__STATED PROBLEM 1__
Translate this sentence from the photography blog post into French: "And you can only achieve that by looking around you, seeing what other people do or have done in the past."

^^^^

I’m back! It’s been a month since my last post, a long time… I’ve been taking a long relaxing vacation back in Italy with my family and friends… I needed it! I’ve done the things that you always do when you are home, but this time I’ve really enjoyed every single moment of it. Living far away makes you aware of what is important for you, and makes you aware of what are your needs in life.
Speaking of which, also inspiration is what makes you strive to be something different, to be better in what you do and what you love. And you can only achieve that by looking around you, seeing what other people do or have done in the past. In my history of photography class my teacher Christopher Broughton (who is an amazing photographer as well as an amazingly passionate teacher. Check his works out!) has been telling us a story about this. He was reviewing one of his student’s portfolio of cloud pictures and he pointed out: “I like this pictures, they remind me of the works that Alfred Stieglitz and Ansel Adams did”. And the student was literally falling from the sky:”You mean somebody else did this before?”

^^^^

__STATED PROBLEM 2__
From the entries below, reproduce word for word the part that opens with the line containing "Image resolution: width=625" and closes with the line containing "coord(1871,599)", including both of those lines.

__TASK DATA__
^^^^

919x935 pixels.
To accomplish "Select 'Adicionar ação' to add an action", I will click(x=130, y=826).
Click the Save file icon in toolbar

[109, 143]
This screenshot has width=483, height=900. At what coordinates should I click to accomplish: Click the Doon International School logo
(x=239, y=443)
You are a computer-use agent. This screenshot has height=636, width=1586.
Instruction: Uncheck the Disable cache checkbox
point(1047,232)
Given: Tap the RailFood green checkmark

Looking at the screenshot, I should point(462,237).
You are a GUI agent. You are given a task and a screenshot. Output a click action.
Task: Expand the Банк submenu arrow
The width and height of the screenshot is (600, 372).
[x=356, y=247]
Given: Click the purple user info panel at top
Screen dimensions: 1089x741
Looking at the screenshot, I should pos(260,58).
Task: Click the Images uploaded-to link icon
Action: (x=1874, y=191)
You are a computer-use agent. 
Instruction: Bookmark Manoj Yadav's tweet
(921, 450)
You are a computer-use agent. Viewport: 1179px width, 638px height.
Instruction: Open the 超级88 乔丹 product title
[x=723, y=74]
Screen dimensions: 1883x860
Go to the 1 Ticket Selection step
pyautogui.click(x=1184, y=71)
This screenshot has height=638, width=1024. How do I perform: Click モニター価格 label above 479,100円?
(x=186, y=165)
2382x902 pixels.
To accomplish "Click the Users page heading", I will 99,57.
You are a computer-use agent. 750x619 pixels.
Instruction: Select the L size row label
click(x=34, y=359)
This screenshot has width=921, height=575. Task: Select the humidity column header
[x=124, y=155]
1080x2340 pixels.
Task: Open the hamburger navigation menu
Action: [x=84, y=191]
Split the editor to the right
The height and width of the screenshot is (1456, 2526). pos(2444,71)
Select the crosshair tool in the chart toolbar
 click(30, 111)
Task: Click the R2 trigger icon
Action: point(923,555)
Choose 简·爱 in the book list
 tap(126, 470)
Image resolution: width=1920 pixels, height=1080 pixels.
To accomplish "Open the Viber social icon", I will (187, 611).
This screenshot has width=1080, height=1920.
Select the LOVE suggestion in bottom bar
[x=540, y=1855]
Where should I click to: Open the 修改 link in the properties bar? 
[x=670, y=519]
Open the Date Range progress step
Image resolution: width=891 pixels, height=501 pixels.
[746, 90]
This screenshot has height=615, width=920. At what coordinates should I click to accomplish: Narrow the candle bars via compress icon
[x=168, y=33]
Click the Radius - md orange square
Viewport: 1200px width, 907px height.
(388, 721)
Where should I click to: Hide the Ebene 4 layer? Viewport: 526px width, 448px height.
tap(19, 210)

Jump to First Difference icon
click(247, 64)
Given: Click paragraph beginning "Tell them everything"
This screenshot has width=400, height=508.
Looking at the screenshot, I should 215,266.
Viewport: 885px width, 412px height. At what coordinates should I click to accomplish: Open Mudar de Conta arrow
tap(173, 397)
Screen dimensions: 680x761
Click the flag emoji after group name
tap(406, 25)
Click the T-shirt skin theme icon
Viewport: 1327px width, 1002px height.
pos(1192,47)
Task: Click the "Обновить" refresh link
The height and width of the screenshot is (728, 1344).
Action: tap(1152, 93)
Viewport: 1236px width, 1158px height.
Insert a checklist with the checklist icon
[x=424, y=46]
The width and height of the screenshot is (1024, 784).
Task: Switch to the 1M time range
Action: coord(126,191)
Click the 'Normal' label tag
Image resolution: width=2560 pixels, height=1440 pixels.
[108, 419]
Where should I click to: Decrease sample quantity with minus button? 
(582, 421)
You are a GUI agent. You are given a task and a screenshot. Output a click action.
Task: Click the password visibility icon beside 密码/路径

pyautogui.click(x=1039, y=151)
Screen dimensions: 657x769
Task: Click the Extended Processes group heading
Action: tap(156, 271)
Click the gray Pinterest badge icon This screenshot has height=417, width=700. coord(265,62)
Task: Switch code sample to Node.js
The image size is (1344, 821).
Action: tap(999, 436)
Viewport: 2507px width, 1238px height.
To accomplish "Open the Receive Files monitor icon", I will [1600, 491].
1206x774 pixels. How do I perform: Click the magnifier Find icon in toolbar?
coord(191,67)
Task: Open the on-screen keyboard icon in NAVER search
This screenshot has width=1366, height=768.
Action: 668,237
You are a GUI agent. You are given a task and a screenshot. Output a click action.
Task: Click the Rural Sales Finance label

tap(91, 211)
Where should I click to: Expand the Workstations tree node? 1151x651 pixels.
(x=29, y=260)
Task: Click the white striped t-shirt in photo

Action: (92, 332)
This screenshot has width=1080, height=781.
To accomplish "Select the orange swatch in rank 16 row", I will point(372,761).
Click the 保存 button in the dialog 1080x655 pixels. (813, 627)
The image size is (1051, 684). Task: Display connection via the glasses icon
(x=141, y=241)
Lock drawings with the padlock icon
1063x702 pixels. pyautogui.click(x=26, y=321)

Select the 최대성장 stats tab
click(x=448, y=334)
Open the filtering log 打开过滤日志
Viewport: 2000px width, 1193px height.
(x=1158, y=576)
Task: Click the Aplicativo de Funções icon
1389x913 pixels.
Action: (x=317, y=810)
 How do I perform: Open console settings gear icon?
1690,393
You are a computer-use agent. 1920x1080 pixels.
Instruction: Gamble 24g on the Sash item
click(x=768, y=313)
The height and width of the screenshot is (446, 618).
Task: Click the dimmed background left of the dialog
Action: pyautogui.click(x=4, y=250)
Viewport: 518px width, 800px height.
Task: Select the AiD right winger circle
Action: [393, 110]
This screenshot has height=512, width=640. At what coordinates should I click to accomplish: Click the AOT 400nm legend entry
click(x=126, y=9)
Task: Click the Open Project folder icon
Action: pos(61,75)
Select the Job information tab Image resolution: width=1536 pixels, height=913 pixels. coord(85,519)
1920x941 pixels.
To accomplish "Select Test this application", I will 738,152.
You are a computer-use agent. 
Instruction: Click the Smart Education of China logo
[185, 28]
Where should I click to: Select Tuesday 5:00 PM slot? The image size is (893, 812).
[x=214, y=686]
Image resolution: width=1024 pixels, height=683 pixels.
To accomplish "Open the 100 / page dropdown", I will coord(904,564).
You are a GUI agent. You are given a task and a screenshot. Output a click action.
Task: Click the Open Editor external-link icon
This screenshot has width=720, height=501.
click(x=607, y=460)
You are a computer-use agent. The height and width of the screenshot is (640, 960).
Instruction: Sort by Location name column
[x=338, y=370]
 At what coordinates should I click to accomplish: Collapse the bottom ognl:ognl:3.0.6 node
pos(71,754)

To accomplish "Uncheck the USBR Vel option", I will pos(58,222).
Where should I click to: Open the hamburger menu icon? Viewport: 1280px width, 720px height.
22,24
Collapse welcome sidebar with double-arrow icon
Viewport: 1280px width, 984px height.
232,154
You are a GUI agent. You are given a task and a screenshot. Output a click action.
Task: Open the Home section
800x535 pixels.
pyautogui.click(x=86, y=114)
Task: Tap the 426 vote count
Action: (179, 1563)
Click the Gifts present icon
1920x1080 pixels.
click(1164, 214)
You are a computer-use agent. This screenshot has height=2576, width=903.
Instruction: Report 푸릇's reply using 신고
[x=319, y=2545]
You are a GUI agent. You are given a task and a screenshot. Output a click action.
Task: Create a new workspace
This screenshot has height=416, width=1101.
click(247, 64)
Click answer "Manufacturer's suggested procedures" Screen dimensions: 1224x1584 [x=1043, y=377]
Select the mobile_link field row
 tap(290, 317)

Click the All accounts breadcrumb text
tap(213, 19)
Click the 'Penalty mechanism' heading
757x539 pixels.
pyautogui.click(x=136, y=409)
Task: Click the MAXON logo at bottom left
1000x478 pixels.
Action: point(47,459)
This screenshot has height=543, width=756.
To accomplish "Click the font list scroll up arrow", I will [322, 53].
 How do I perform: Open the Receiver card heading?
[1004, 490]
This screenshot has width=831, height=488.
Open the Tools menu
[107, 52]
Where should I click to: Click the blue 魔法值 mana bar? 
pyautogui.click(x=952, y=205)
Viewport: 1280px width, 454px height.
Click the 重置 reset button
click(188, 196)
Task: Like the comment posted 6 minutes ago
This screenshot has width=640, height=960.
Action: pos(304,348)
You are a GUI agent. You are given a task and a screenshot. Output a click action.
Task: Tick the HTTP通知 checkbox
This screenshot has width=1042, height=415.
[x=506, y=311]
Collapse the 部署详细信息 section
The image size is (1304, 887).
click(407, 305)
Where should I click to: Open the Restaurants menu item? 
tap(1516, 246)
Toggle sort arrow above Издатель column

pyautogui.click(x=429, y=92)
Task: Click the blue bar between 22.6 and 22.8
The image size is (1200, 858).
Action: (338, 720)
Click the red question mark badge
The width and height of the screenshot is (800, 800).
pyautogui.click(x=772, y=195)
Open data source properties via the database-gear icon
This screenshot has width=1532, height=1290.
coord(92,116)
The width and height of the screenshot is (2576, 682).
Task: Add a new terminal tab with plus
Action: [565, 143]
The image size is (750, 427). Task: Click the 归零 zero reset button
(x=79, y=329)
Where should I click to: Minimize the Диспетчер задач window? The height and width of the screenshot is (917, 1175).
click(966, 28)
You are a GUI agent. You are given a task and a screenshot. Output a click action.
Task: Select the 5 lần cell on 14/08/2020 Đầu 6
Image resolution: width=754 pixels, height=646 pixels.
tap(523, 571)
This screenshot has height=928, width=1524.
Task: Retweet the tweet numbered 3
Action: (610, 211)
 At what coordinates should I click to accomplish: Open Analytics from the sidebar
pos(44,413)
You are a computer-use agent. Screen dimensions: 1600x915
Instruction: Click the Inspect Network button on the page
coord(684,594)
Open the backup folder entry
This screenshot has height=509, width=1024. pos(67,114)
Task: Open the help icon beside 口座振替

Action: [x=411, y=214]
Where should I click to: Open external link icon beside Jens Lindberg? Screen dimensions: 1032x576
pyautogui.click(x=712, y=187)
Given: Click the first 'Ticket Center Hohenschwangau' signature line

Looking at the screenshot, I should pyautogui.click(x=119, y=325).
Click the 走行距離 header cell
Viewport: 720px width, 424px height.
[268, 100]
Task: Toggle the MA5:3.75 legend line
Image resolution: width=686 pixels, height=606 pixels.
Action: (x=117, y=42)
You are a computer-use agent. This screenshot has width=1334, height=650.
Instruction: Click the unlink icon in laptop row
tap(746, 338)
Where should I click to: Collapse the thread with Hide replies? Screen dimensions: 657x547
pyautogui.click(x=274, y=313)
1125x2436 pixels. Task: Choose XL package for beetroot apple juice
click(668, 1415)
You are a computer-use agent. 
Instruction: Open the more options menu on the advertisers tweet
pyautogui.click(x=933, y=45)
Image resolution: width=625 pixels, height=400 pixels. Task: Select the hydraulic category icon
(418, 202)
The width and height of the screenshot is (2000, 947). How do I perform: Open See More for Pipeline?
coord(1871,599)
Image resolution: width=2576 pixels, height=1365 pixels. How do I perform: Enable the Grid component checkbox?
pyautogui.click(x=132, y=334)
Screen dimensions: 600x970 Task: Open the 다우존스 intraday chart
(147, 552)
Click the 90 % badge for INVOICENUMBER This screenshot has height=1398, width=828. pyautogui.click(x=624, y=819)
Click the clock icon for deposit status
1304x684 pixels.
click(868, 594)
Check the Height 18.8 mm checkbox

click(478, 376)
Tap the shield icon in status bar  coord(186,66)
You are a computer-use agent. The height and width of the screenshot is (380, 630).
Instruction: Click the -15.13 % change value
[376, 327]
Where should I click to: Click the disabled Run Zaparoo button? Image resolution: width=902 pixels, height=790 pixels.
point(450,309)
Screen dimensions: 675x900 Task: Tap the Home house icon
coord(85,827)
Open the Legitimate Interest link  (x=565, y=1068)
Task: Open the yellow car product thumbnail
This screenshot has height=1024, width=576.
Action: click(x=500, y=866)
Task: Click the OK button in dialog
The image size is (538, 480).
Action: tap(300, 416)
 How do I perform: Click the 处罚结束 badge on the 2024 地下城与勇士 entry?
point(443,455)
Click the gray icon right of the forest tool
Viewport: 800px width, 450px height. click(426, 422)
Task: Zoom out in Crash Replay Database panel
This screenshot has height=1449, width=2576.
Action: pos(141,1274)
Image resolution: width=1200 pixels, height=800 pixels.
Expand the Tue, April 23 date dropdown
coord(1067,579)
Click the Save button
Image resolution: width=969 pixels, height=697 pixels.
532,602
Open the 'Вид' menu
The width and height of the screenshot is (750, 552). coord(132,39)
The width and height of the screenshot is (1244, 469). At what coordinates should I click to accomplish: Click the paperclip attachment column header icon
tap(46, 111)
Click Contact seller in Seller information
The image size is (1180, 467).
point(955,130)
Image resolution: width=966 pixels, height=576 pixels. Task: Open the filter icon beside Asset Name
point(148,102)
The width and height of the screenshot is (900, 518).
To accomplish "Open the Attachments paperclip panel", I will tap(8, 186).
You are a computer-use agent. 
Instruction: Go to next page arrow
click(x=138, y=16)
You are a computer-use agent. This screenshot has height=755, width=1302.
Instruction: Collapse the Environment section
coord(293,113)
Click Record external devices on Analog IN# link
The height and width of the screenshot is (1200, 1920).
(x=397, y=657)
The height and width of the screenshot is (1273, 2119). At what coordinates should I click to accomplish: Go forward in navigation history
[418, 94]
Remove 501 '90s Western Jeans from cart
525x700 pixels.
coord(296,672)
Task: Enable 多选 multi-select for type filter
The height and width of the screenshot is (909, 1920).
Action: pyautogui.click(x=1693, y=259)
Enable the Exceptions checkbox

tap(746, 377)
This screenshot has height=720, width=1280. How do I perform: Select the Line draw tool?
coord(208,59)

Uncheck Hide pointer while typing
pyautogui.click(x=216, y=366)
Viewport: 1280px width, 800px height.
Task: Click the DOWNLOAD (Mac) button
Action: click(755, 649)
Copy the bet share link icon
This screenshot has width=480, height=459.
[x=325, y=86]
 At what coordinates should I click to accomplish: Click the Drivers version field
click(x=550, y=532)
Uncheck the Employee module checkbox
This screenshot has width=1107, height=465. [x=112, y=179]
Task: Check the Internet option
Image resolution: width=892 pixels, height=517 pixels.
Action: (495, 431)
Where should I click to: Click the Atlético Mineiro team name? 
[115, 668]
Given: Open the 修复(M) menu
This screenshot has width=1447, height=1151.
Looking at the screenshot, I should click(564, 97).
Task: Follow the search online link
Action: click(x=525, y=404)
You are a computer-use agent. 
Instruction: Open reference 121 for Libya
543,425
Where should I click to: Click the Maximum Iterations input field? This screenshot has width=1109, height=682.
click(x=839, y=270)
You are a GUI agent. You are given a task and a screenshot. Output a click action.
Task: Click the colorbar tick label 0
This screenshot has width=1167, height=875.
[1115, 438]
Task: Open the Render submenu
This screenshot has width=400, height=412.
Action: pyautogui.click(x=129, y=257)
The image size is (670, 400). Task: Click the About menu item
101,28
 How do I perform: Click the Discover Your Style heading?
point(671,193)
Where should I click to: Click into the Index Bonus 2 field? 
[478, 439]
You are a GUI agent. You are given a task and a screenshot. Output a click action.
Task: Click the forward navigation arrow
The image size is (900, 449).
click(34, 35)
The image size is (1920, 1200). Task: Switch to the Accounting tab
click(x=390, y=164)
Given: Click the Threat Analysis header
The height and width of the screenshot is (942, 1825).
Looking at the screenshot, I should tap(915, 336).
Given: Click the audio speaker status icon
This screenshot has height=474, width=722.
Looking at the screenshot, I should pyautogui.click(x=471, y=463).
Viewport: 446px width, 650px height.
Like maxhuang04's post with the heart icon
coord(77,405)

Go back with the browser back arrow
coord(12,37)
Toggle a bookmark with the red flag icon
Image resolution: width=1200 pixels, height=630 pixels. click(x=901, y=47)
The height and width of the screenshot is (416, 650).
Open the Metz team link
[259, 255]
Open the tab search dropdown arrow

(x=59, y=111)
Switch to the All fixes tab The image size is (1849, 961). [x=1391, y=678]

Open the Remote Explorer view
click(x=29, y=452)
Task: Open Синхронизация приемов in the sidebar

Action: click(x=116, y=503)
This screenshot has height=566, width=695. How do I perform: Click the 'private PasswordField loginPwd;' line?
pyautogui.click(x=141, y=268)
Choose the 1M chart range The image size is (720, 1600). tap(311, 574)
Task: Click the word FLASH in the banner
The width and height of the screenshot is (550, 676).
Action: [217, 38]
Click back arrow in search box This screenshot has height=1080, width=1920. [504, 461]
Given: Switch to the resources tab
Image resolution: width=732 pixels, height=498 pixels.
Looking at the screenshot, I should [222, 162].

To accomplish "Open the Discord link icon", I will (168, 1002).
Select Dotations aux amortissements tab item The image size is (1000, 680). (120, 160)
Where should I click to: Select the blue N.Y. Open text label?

^^^^

__COMPLETE OUTPUT 1__
Et on ne peut y parvenir qu'en regardant autour de soi, en voyant ce que d'autres font ou ont fait dans le passé.

__COMPLETE OUTPUT 2__
Image resolution: width=625 pixels, height=400 pixels. Task: Select the hydraulic category icon
(418, 202)
The width and height of the screenshot is (2000, 947). How do I perform: Open See More for Pipeline?
coord(1871,599)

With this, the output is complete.